Pixel coordinate grounding data:
== == ==

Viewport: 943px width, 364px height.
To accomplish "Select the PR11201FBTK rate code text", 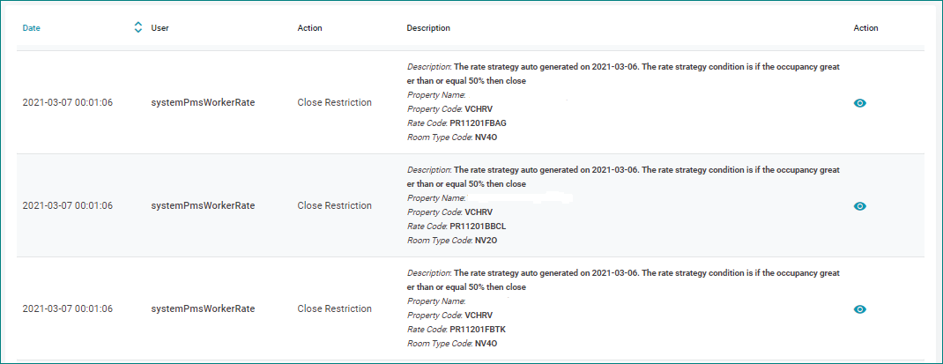I will pyautogui.click(x=478, y=330).
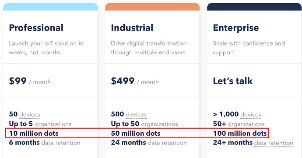
Task: Click the $99 per month price
Action: tap(30, 81)
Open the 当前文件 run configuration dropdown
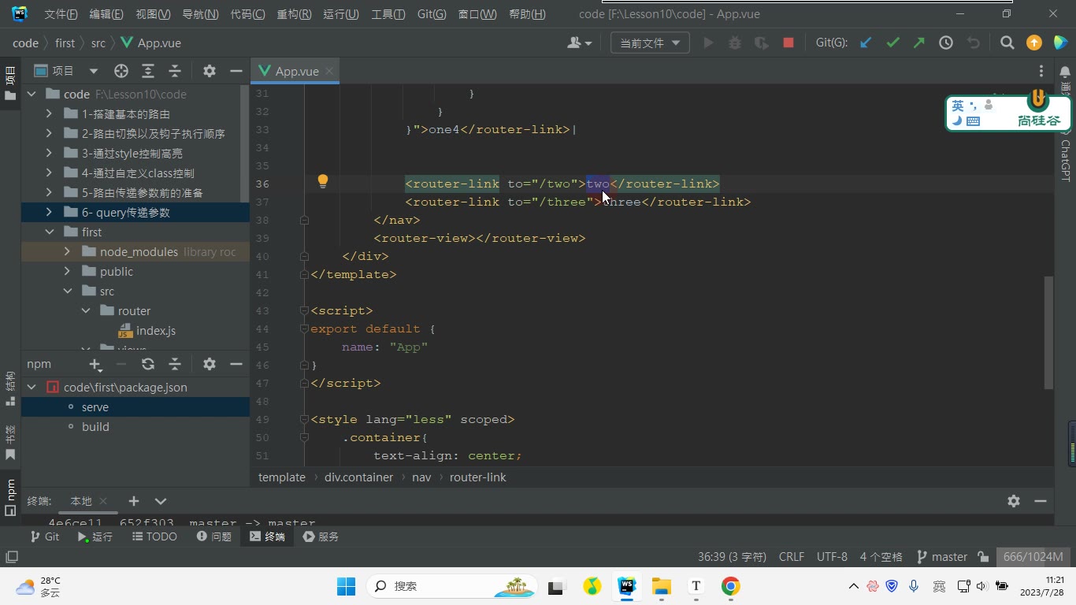This screenshot has width=1076, height=605. tap(650, 43)
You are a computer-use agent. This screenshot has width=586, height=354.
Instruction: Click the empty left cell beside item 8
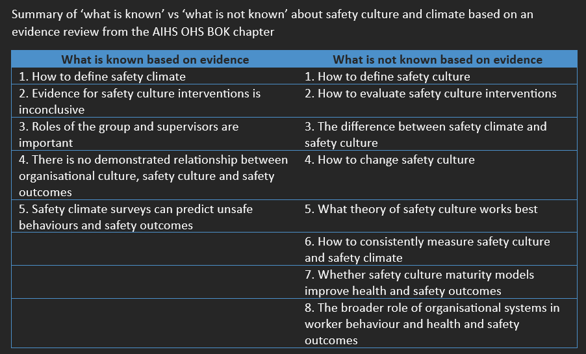click(155, 323)
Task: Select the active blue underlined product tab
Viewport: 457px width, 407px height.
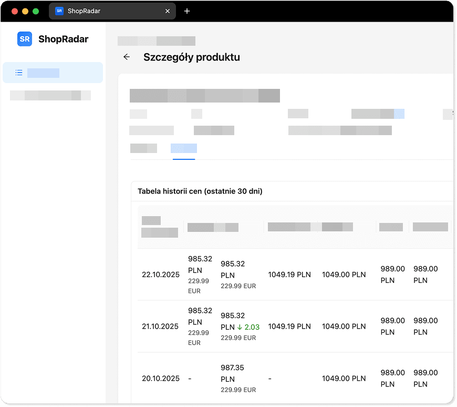Action: [183, 148]
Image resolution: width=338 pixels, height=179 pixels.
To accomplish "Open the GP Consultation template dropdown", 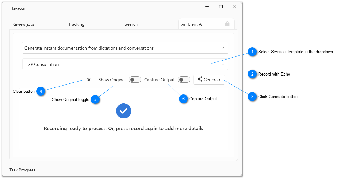I will (125, 64).
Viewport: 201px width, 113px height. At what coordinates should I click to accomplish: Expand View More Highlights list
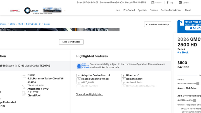[90, 94]
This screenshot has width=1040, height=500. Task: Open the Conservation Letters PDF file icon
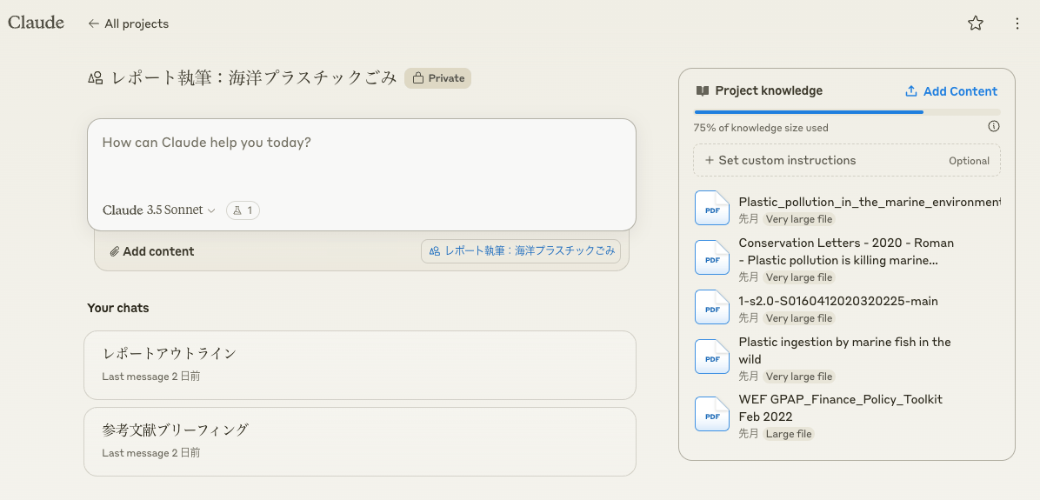[x=711, y=257]
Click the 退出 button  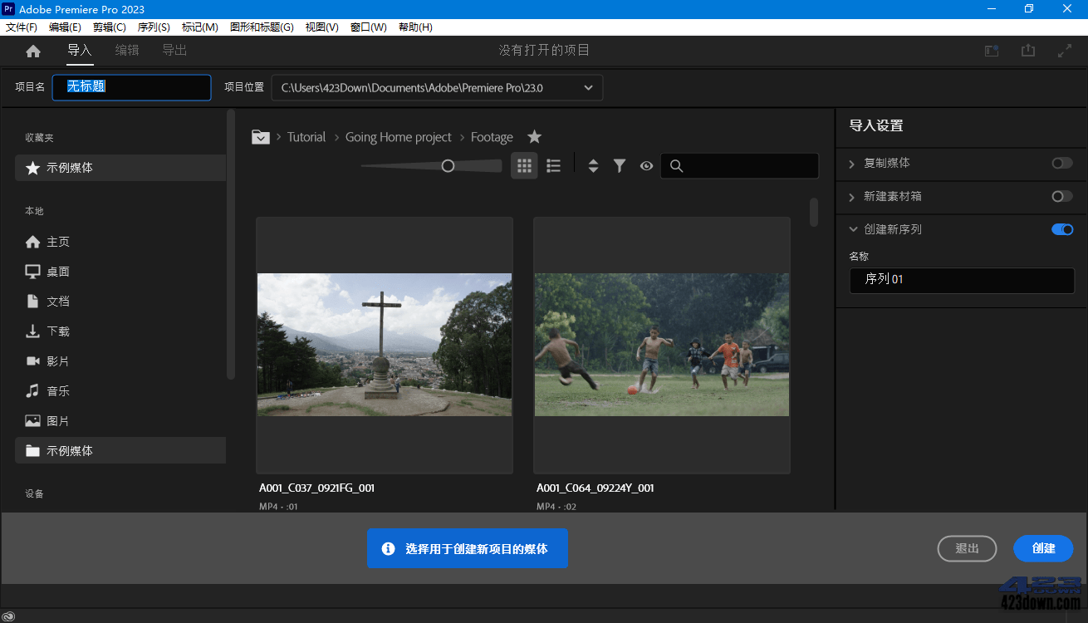(967, 548)
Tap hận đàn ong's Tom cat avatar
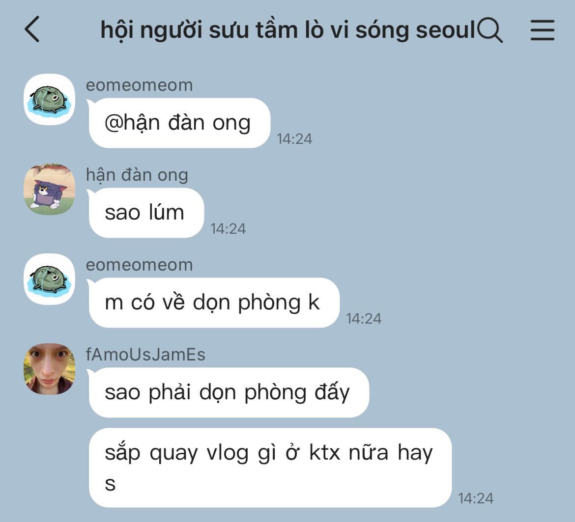The image size is (575, 522). coord(50,189)
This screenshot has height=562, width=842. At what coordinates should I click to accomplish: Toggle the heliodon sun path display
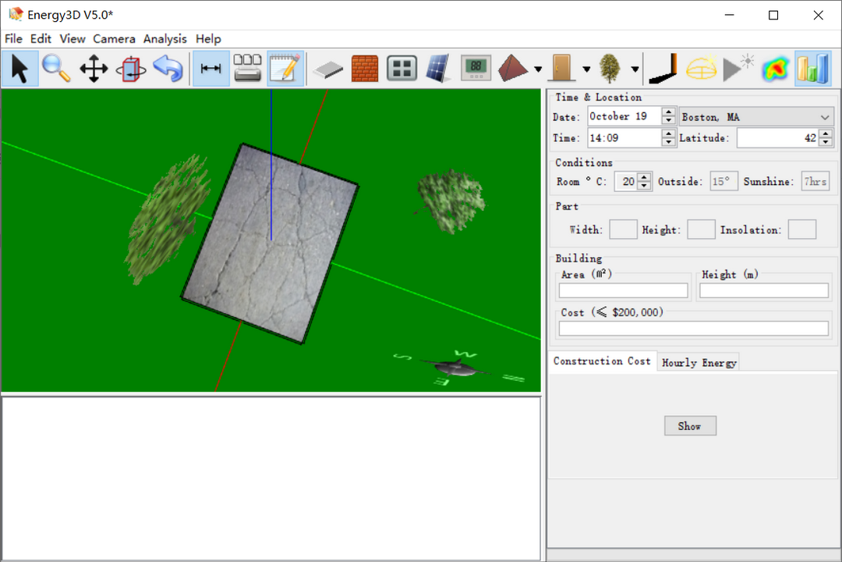(701, 69)
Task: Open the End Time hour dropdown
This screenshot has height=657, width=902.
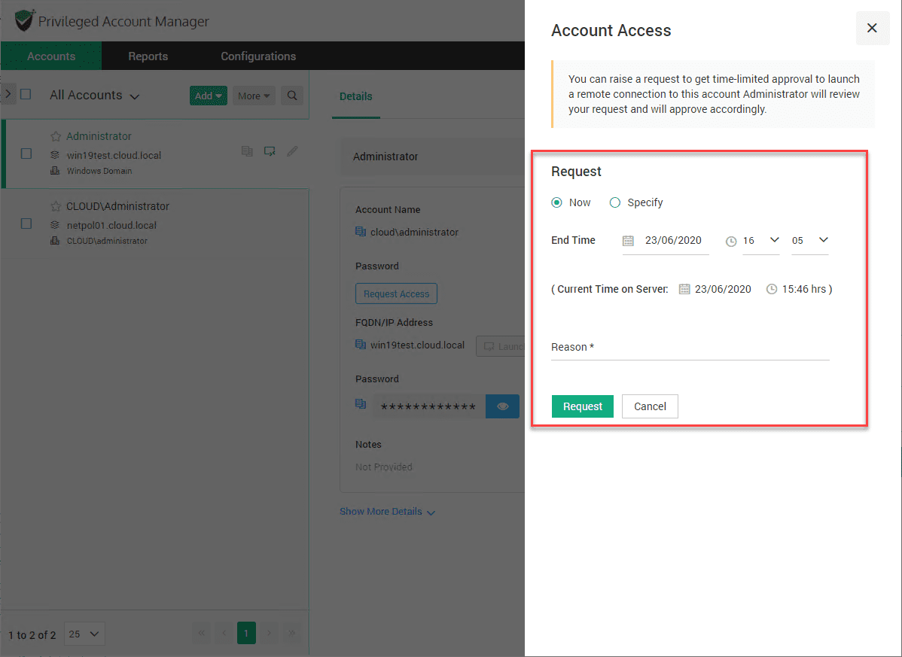Action: (760, 241)
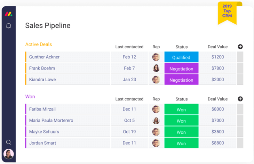Collapse the Won group title
Screen dimensions: 254x164
click(x=30, y=97)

== == ==

## YOUR INSTRUCTIONS:
Restate word for word the lines from the line with "Tap hận đàn ong's Tom cat avatar" to the last line of the records above, inclusive, and omit every picture.

## ANSWER TO THIS PROBLEM:
Tap hận đàn ong's Tom cat avatar
The image size is (575, 522). coord(50,189)
This screenshot has height=562, width=842. At what coordinates should I click to accomplish: Toggle the heliodon sun path display
(701, 69)
Task: Open the End Time hour dropdown
This screenshot has height=657, width=902.
Action: (760, 241)
Collapse the Won group title
Screen dimensions: 254x164
click(x=30, y=97)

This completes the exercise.